So far, Patagotitan mayorum is considered the colossus among the land animals: With a weight of almost 70 tons and a length of almost 35 meters from the nose to the tail tip, it was lighter than the blue whale, but also slightly larger – not to mention elephants. In Argentina, however, paleontologists led by Alejandro Otero of the Facultad de Ciencias Naturales y Museo in La Plata examined bones that still surpass those of Patagotitan mayorum. They describe their find in »Cretaceous Research».

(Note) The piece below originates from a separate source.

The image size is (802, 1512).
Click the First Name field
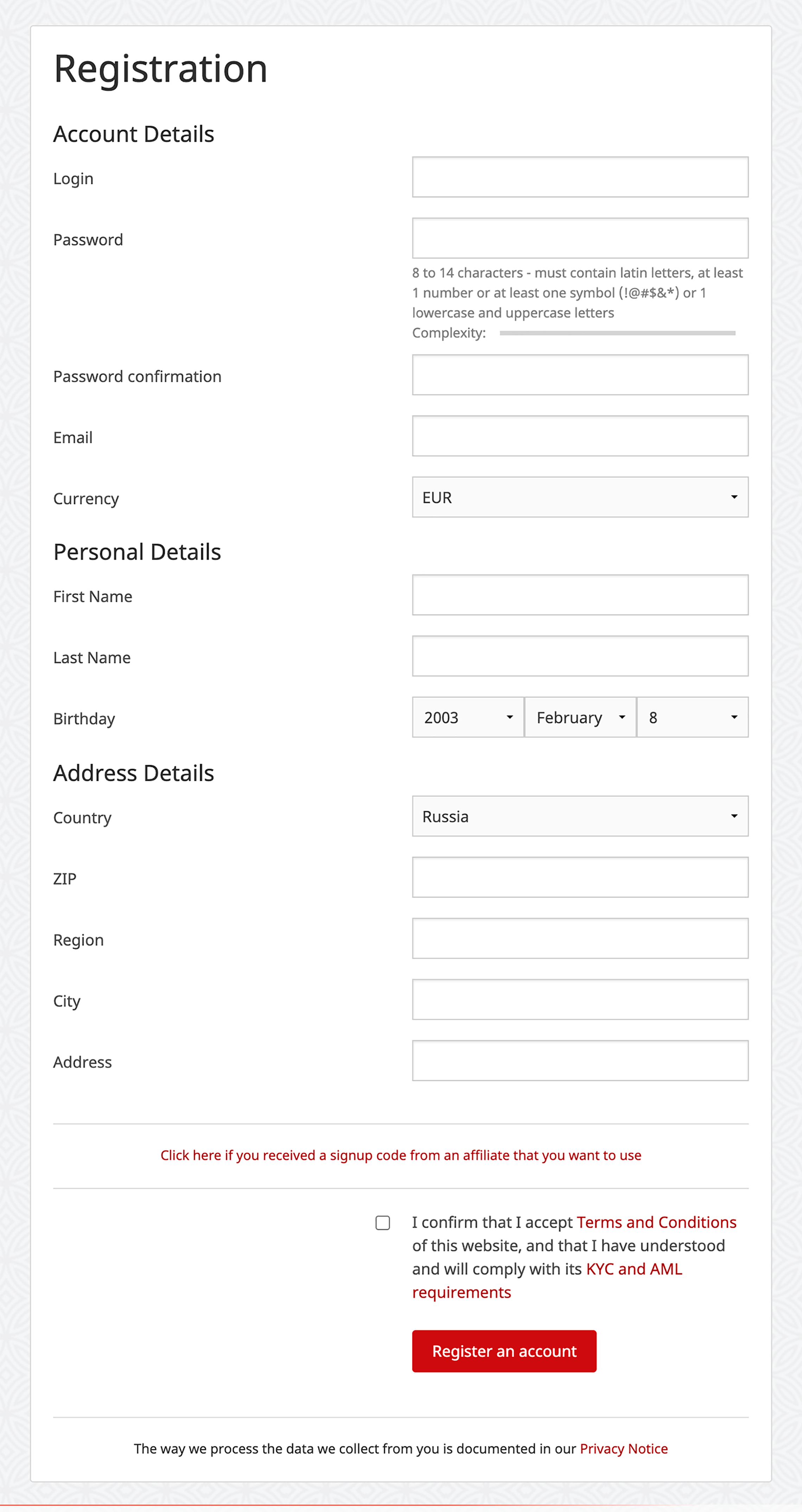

The hitherto unnamed dinosaur species was thus another ten to twenty percent larger than its relative, the scientists write on the basis of the fossil bones: So far, just over 20 gigantic tail vertebrae and parts of the hip have been exposed. Various differences with the bones of other representatives of this dino group suggest that it is indeed a distinct species. Further excavations should, if possible, also reveal the leg bones of the animal. The true dimensions of the sauropod can probably only be estimated then. Scientists are confident that the skeleton could be largely complete.
The remains were discovered in 2012 in a river valley in the province of Neuquén, and the actual excavation began in 2015. The long-necked and long-tailed, plant-eating giant lived in the company of other large dinosaur species about 98 million years ago. Like all other dinosaurs, the sauropods died out at the end of the Cretaceous period.